If the removed Softmax layers are essential for inference (e.g., to obtain probability distributions), you can perform the softmax operation during post-processing on the CPU or another supported platform.

  • Add the Softmax function in your application code after retrieving the raw outputs from the Hailo device:

    import numpy as np
    
    def softmax(logits):
        exps = np.exp(logits - np.max(logits, axis=-1, keepdims=True))
        return exps / np.sum(exps, axis=-1, keepdims=True)
    
    # Example usage
    output = hailo_model.run_inference(input_data)
    probabilities = softmax(output)
    

By applying these modifications, you should be able to compile your model successfully with the Hailo DFC.

Hey @omria
Thank you very much for the information.
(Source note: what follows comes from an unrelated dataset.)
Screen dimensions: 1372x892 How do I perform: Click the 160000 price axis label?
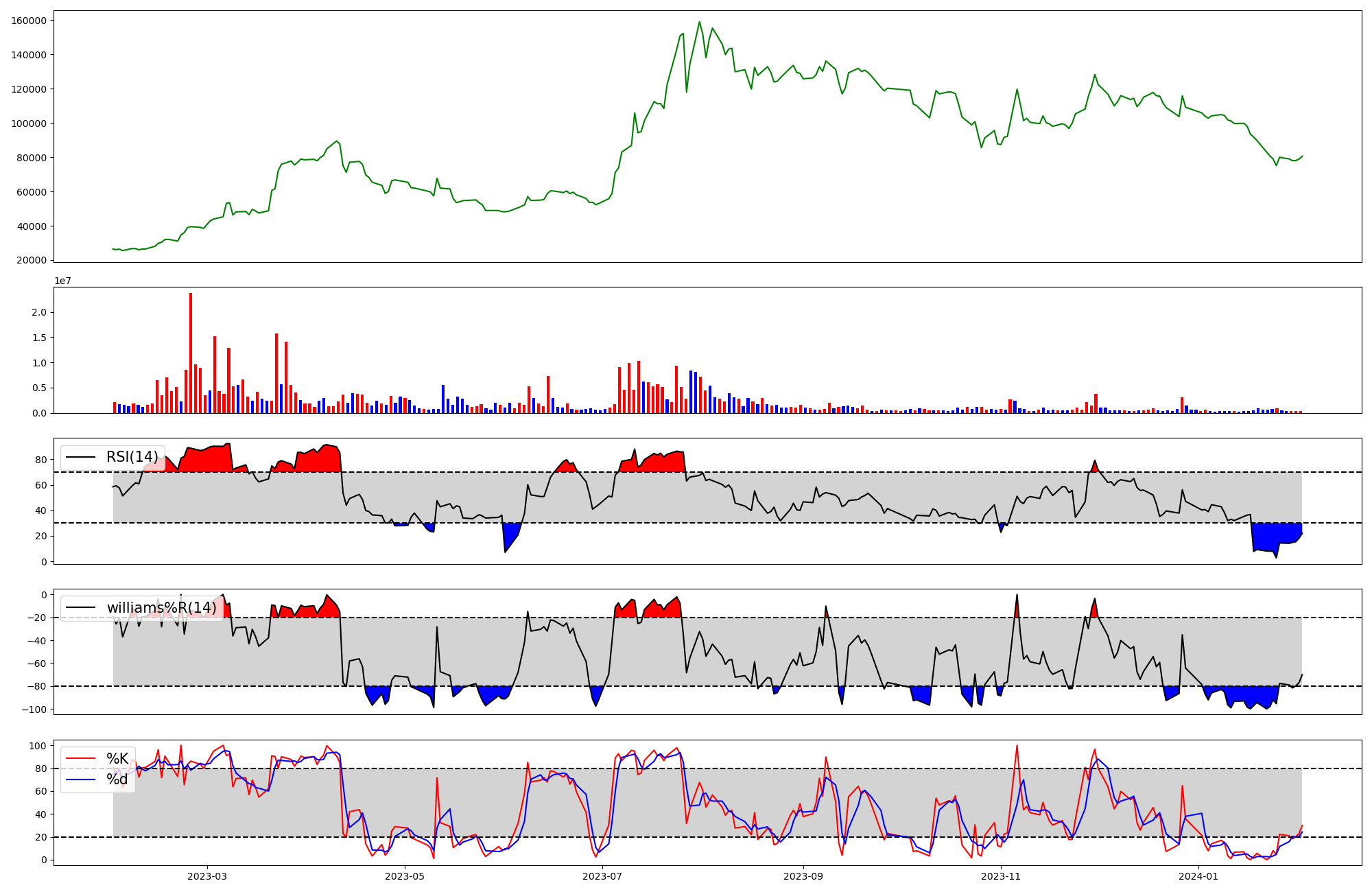tap(29, 21)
I will try those methods and share the results.

2 Likes

hey @davis.bian
I meet the same problem when dealing with ppocr-rec, could you teach me how to solve it?
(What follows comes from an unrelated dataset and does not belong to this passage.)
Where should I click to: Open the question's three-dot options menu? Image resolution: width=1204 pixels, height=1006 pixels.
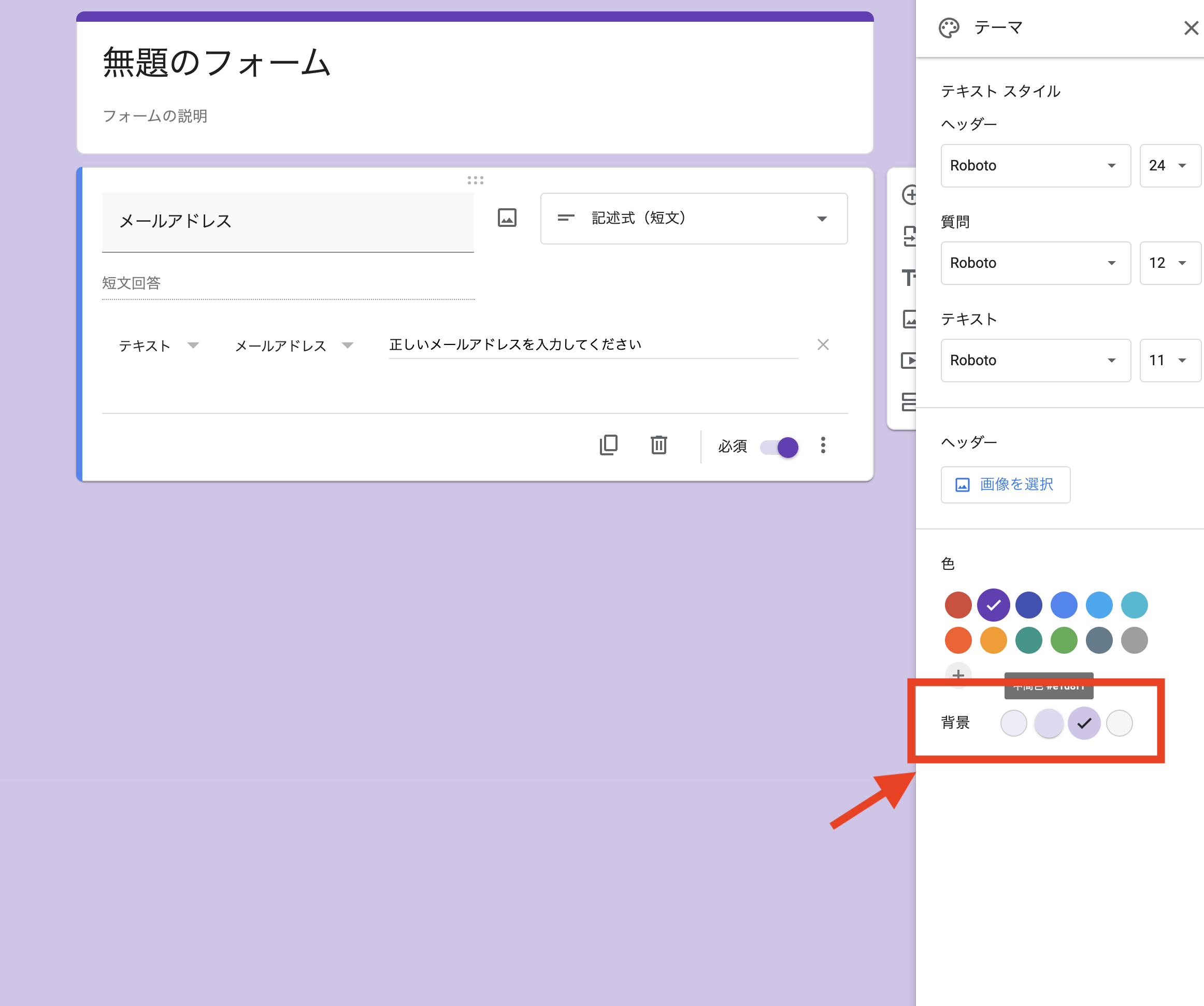click(823, 445)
Hello, I want to know whether the above situation can be configured or otherwise to make softma run on the CPU while softmax is in the hef file. Because I think this is a better solution. If it is split, then a model may be cut into many parts, which is not user-friendly.

1 Like

Hey @jinqing.mu ,

Welcome to the Hailo Community!

No, as of the current Hailo Dataflow Compiler (DFC) and SDK versions, you cannot configure a Softmax layer to run on the CPU while keeping it defined inside the HEF.

Here’s how it works:

  • Softmax is supported in limited cases — typically after a dense (fully connected) layer with a rank-2 output — and is executed on the Hailo device itself.
  • You can sometimes add a Softmax manually using a model script (like defining a “logits_layer”), but only if the model meets specific conditions (e.g., rank-2 output, max 3 Softmax layers).
  • There’s no mechanism to selectively offload unsupported layers (like Softmax) to the host CPU while leaving them inside the HEF.
    HEF files are purely hardware-executable — they don’t support runtime delegation of specific layers to the CPU.
1 Like

Thank you very much for your reply. If there are two operators in a model that are not supported, I need to split the model into three parts. In this case, can these three models be loaded onto the device at the same time and then inferred? If they cannot be loaded onto the device at the same time and inferred, the model needs to be continuously unloaded from the npu and then loaded again, which will have a huge time overhead. At present, I use the python script to find that when loading the second model onto the device, it shows that the device is occupied and cannot be loaded. Or is there any way to eliminate the time overhead of unloading and loading the model from the device.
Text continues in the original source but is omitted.